05 Bagging

Bagging (Bootstrap Aggregating)

  • Definition: Bagging, also known as bagged trees or bootstrap aggregation, is an ensemble method in machine learning.

  • Functionality: Involves growing multiple decision trees on variations of the same dataset and aggregating their predictions to improve accuracy and robustness.

  • reduces variance by averaging predictions → more stable and reliable model

Principles Behind Bagging

Why?

  • single trees are sensitive to changes in input → high variance

  • Ensemble Approach: averaging over multiple model mitigates this

  • General Applicability:

    • Although commonly applied to decision trees, bagging can be employed with different machine learning models.

Process of Bagging

  1. Take B diffrent training sets (bootstrapping)

  2. Grow separate unpruned tree on each training set

  3. Average the resulting predictions

Bootstrapping Explained

  • Out of Bag (OOB) Observations:

    • On average, each tree uses only 2/3 of the original training data.

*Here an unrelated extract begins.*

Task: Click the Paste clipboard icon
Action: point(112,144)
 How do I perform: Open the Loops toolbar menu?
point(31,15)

The unused portion becomes the out of bag data for predictions.

  • OOB Prediction:

    • When predicting a new observation, only the trees that did not use that observation during training are used for predictions.

    • Provides a method for evaluating model performance without needing a separate validation set.

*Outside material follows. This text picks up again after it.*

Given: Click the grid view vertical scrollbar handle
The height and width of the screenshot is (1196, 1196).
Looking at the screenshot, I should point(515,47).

    • OOB error estimates the test error of the bagged model.

Advantages and Disadvantages

  • Advantages of Bagging:

    • Reduces the chances of overfitting.

    • Improves accuracy compared to single decision trees.

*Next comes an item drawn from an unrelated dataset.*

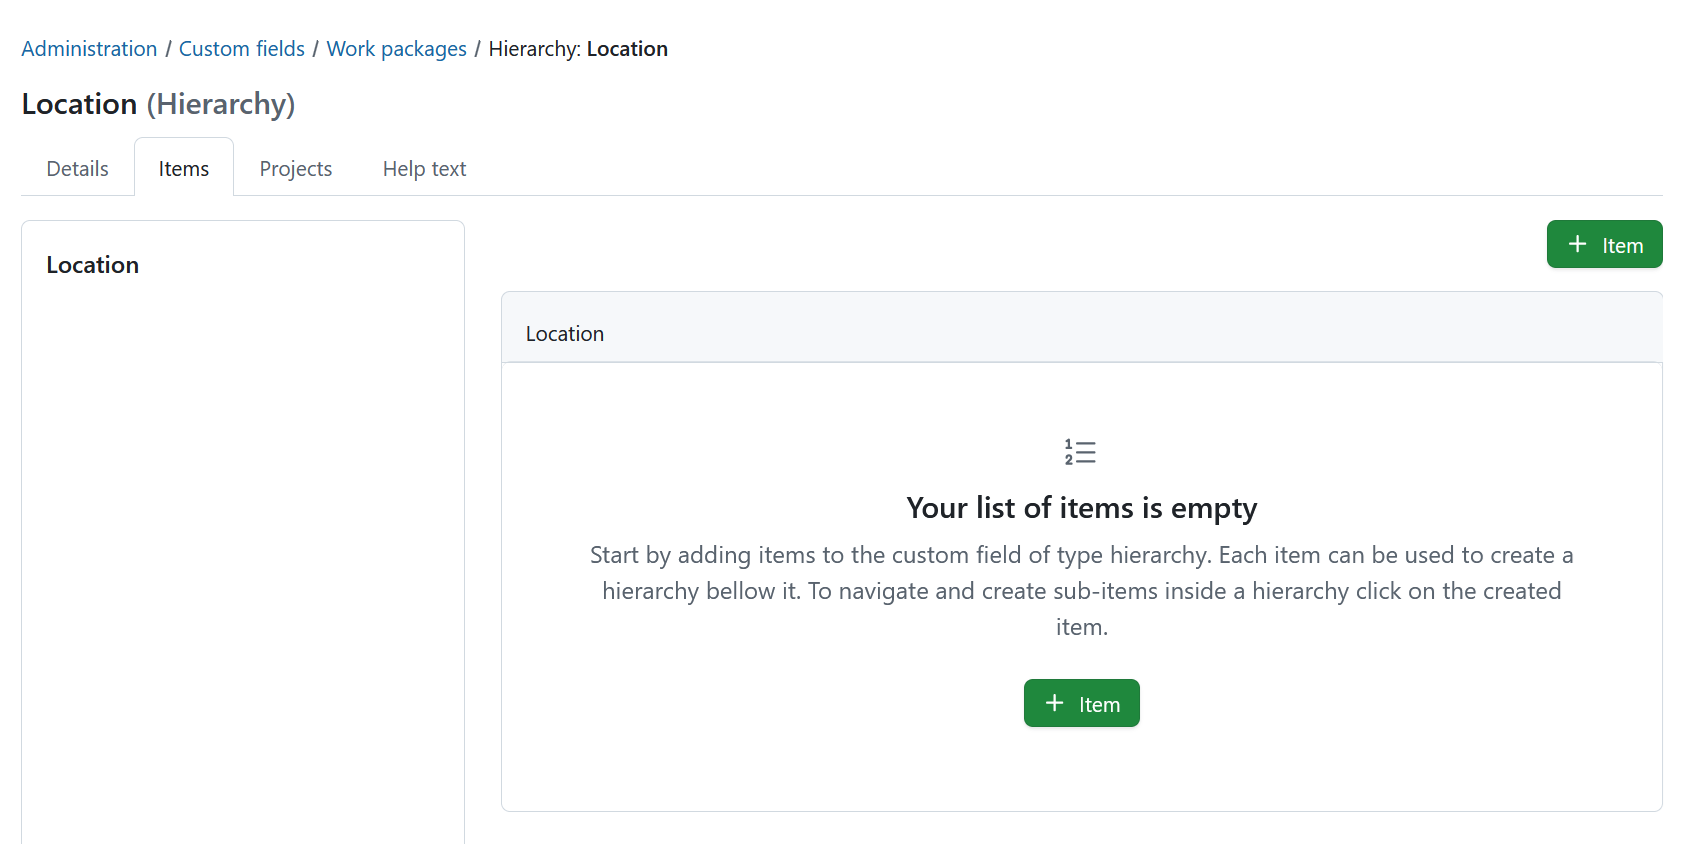1698x844 pixels.
Task: Navigate to Custom fields via the breadcrumb
Action: point(241,48)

  • Disadvantages of Bagging:

    • The ensemble model becomes less interpretable; it is challenging to convey insights from multiple trees to non-technical stakeholders.

Variable Importance in Bagging

  • Importance Evaluation:

    • Analyze the contribution of each predictor in the ensemble by tracking how much the predictor reduces the error (e.g., RSS or Gini index).

    • Aggregate contributions across all trees to compute the average importance of each predictor.

    • The larger the improvement in predictions due to a predictor, the more important it is considered.

Conclusion

  • Bagging effectively reduces variance and increases prediction accuracy in numerous applications, especially with decision trees, while providing flexibility in model selection through the general method of ensemble learning.